• Task to complete:
Please output the listing exactly as it stands, but omit any images.
*** Input records ***
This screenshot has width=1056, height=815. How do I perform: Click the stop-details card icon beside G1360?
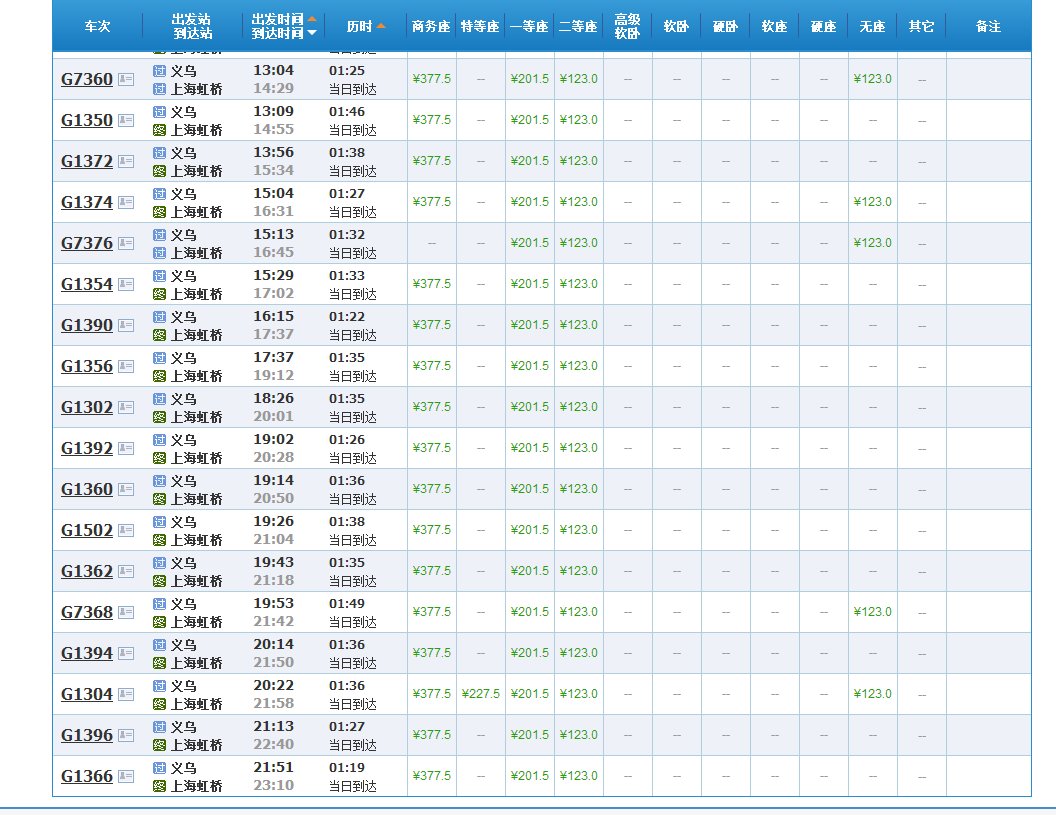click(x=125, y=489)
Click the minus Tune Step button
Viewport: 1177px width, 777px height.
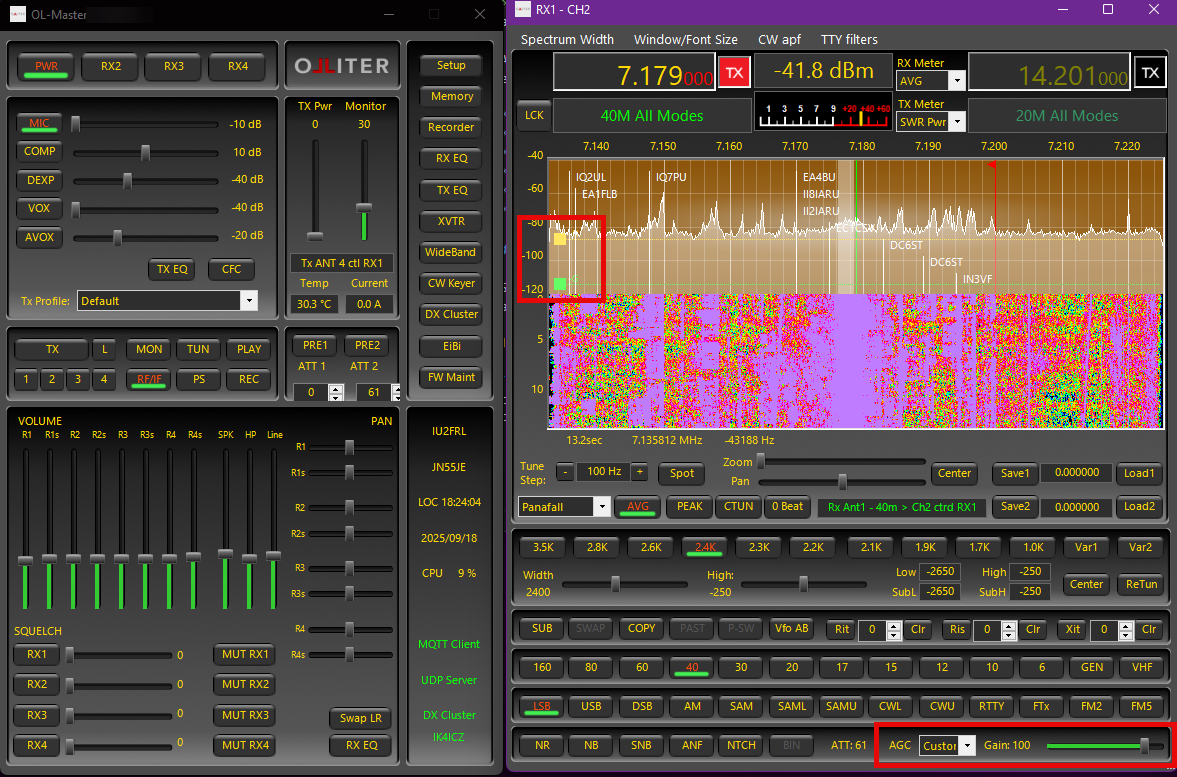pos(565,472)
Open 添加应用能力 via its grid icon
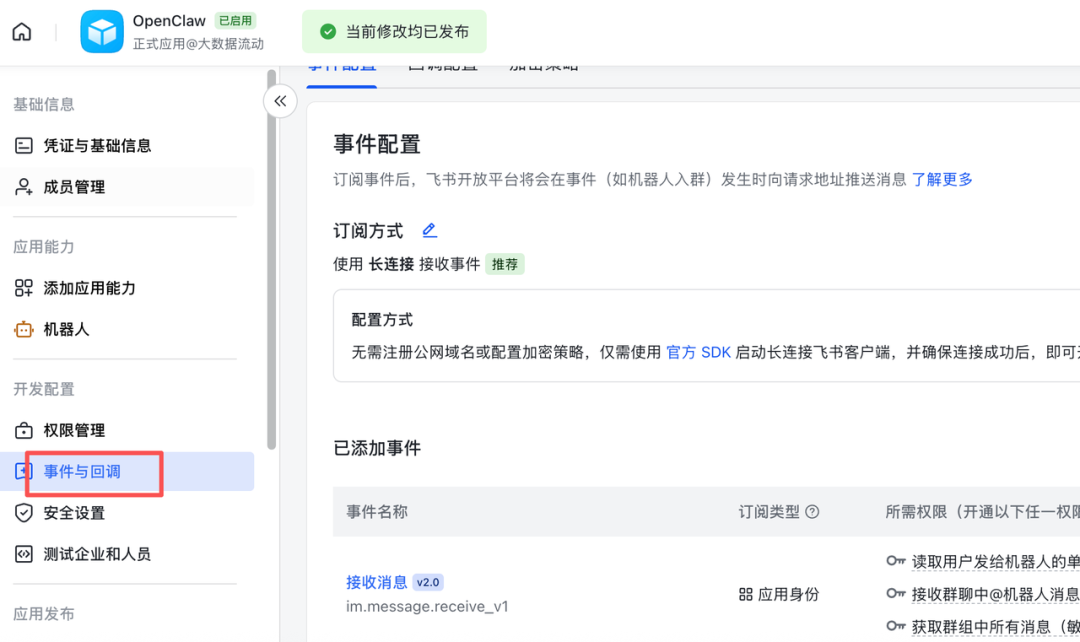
***
• Response for this exercise:
This screenshot has width=1056, height=815. How do I perform: Click the stop-details card icon beside G1360?
click(x=125, y=489)
Click the minus Tune Step button
Viewport: 1177px width, 777px height.
pos(565,472)
Open 添加应用能力 via its grid icon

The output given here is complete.